I am 20 years in now. Way past the honeymoon period and definitely beyond the “We can get through anything” phase. You see, we CAN get through everything, especially together. But what we CAN’T get through is every single day after day of illness, pain, and side effects. And no one said we had to. But yet, we assume we should.
When we take the marriage vows ‘in sickness and in health” or “for better or worse”, people don't truly believe they will get the sickness or the worse. And if they do, they don't think about the long term issues because we are taught that we can get through anything-right?
But to ‘get through’ something hints at an ending. Like the 6 weeks we went through eating hot dogs and mac-n-cheese to save up for a mistake that cost us 1400$ at tax time. We got through it. And now none of us eats hot dogs or mac-n-cheese anymore.
Getting through, however, is NOT something that is possible with a chronic illness. There is no end. It's ALWAYS there. Hiding on good days, wreaking havoc on bad ones. But never going away. This would equal eating hot dogs and mac-n-cheese forever. No hamburgs, no chicken bbq. Just hotdogs and mac-n-cheese. Til death do us part. Ummmm. No. Not gonna do it.
But here's the trick: you don't have to. Being chronically ill means there will be stress and bad days and lots of curveball issues to get through. And those we do. But being chronically ill also means we must rest. In order to do that, we must accept our illness for what it is. Never ending. And with that acceptance, we can learn to be content in our illness on days we just can't fight. The days we won't get through. So don’t.
Don't worry about getting through the pain or lack of energy to do one final load of dishes or fold the last load of clothes. Today, just be. Go back to getting through tomorrow when you are fresh and hopefully in a better place in your disease. Pick up the fight and the getting through anything in sickness and health tomorrow. It will all still be there.
And for those of you who think that it's akin to quitting - it's not. It's like having a nice bit of steak and salad 4 weeks into your mac-n-cheese diet so you can keep going until you save that money. It's having a bite of chocolate when on a strict diet during competition season as a pick me up. Resting within your disease and just being for a day is the necessary treat or kindness you give your body so it can continue to fight and ‘get through’ when it needs too.

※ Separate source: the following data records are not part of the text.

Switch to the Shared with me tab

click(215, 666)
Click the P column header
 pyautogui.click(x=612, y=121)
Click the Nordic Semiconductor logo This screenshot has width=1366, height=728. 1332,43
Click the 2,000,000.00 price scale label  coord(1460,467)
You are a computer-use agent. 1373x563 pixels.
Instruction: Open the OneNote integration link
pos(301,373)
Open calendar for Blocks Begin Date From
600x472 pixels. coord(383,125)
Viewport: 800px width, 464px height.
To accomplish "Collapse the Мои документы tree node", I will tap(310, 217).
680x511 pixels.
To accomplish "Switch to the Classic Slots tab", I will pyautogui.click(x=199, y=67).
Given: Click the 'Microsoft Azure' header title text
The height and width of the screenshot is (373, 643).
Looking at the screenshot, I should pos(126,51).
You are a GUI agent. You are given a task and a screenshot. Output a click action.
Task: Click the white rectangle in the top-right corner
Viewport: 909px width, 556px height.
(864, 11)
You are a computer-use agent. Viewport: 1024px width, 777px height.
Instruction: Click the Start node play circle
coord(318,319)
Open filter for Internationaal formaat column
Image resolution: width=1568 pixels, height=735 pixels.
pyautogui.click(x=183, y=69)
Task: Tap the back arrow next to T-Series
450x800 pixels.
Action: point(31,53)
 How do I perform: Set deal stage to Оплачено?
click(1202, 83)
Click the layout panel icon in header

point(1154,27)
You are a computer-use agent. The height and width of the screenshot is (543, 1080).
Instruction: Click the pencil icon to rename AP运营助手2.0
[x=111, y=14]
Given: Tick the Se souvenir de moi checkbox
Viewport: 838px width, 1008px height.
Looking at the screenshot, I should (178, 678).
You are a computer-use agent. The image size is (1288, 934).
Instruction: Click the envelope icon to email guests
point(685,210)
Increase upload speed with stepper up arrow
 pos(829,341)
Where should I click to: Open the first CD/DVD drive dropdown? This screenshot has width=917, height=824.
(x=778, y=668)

Because if you don't do little kindnesses for yourself, you will burn out. Mentally, physically, and disease wise. And your family will too. They need time to be with your disease. To be mad. To be sad. To just be and accept what your life is like. To be able to set aside all of this weight in order to see all the beauty that is also a part of your life. Because we all said for better and in health and we deserve to appreciate those days when they come. That is how we continue on and ‘get through’ our lives.